Daughters of the Dust (1991; Julie Dash)
By Daniel Barnes
It took Julie Dash fifteen years to make Daughters of the Dust, and although it’s raw and occasionally impenetrable, it’s also the sort of breakthrough low-budget movie that should have been the stepping stone to a grand cinematic career.
Twenty-five years later and Daughters of the Dust is still Dash’s only theatrical feature. She made numerous shorts, TV movies and music videos, and wrote two books related to the film, but never shot an official followup feature. Daughters of the Dust became a compromise-free cultural touchstone in the interim, a guiding light for aspiring African-American and female filmmakers and artists. It was liberally referenced in Beyonce’s long-form video Lemonade and got selected for preservation by the National Film Registry in 2004.

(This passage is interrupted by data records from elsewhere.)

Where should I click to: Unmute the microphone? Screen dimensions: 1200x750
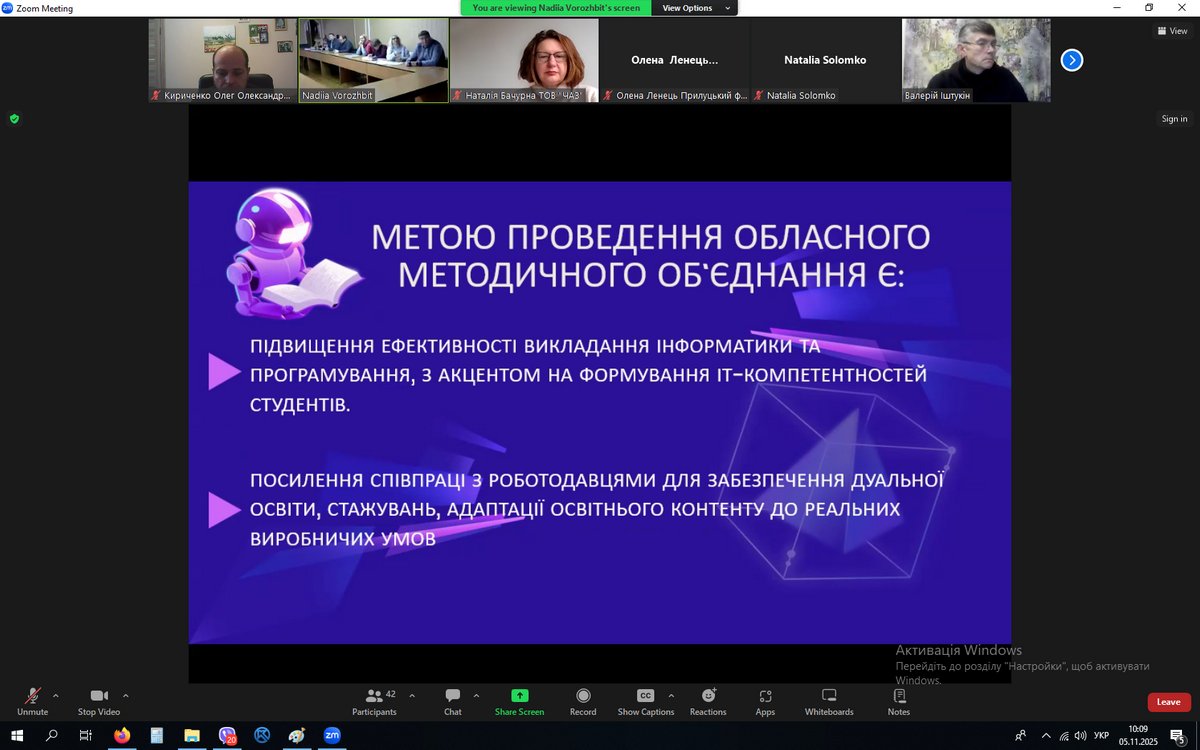pos(32,701)
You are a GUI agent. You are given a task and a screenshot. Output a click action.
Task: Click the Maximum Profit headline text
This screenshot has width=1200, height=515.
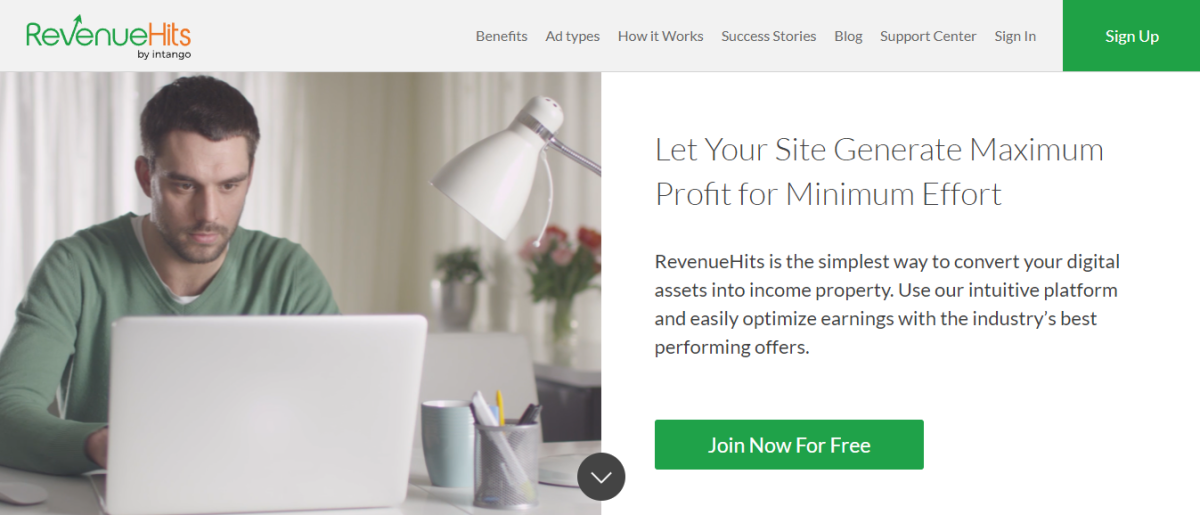[879, 171]
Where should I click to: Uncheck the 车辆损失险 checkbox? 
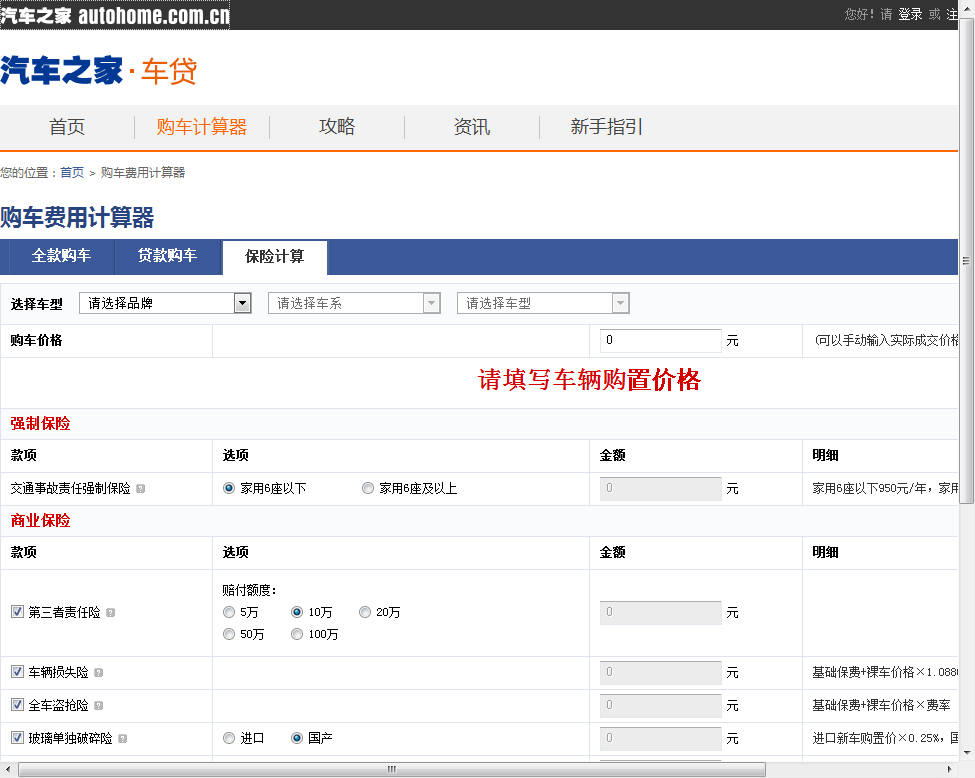(x=17, y=672)
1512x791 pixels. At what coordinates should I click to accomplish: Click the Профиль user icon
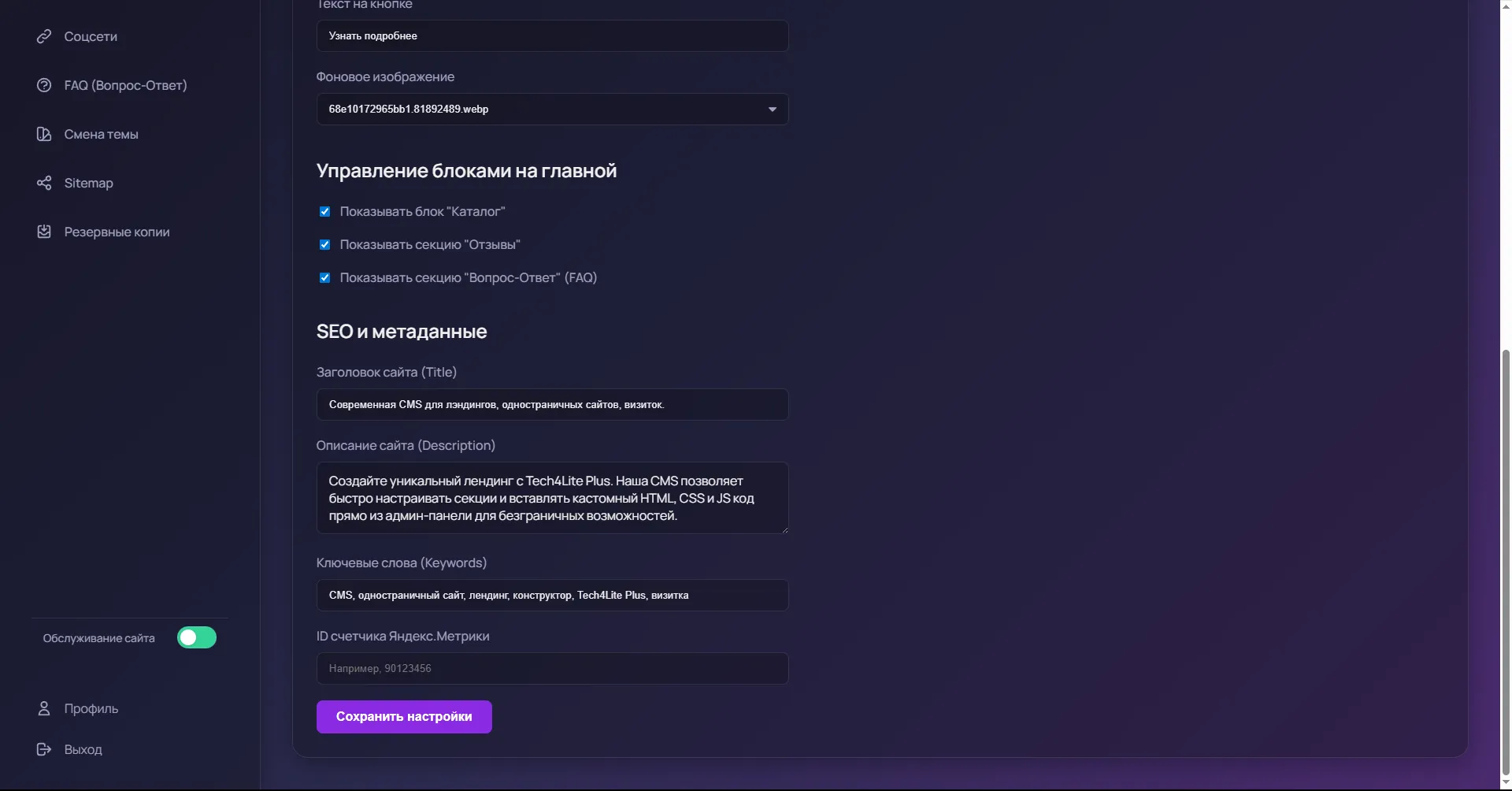[44, 708]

Narrated by an unborn child and set in 1902, the film tells the story of a Gullah family, descendants of slaves who lived in relative isolation off the coast of Georgia and South Carolina. As they prepare to move north, the matriarch beseeches her family not to forget their way of life. The film contains a flowing, lyrical structure that slowly envelops you, immersing you in a lost language, culture and time. Without a doubt, Dash’s images of African-American women in long, white dresses and starched collars playing on an otherwise empty beach prove worthy of their iconic status.